TRECHO:
——————
Dados pessoais tratados

Considerando que um dos elementos essenciais das atividades de tratamento é a definição dos tipos de dados tratados, inclusive da categoria dos titulares, é importante atribuir a responsabilidade da legitimidade dessa escolha ao controlador, limitando também as escolhas do operador ou suboperador envolvidos na atividade. 

Em alguns casos, quando há maior risco, pode ser interessante definir em contrato os tipos específicos de dados pessoais tratados para vincular ambas partes àquele conjunto. Para que a relação não fique engessada e dependente da assinatura de aditivos para acrescentar ou retirar dados desta lista, é possível acordar que estas alterações poderão ser feitas via email pelos Encarregados de Dados ou pelos times Jurídicos das Partes.   

Finalidade e base legal 

Esta cláusula segue a mesma lógica da cláusula anterior. A responsabilidade por esta definição é do controlador, limitando as atividades de operadores e suboperadores. As finalidades e base legal podem estar descritas no contrato, caso as partes entendam que isso faz sentido.   

Compartilhamento

As partes devem definir sobre a possibilidade, ou não, de compartilhar dados pessoais com outros terceiros. Por exemplo, um controlador pode querer impedir que seu operador compartilhe dados pessoais aos quais tenha acesso em razão do acordo com suboperadores.
——————
DADOS FORNECIDOS:
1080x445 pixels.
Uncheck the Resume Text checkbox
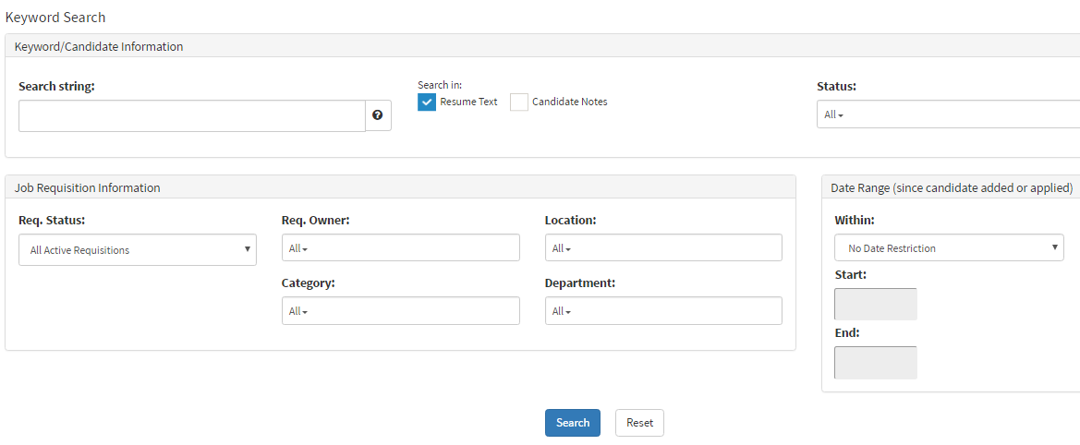pos(427,102)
——————
TAREFA: No trecho sobre cláusulas de tratamento de dados pessoais, quem pode fazer por email as alterações na lista de dados tratados?

RESPOSTA: Os Encarregados de Dados ou os times Jurídicos das Partes.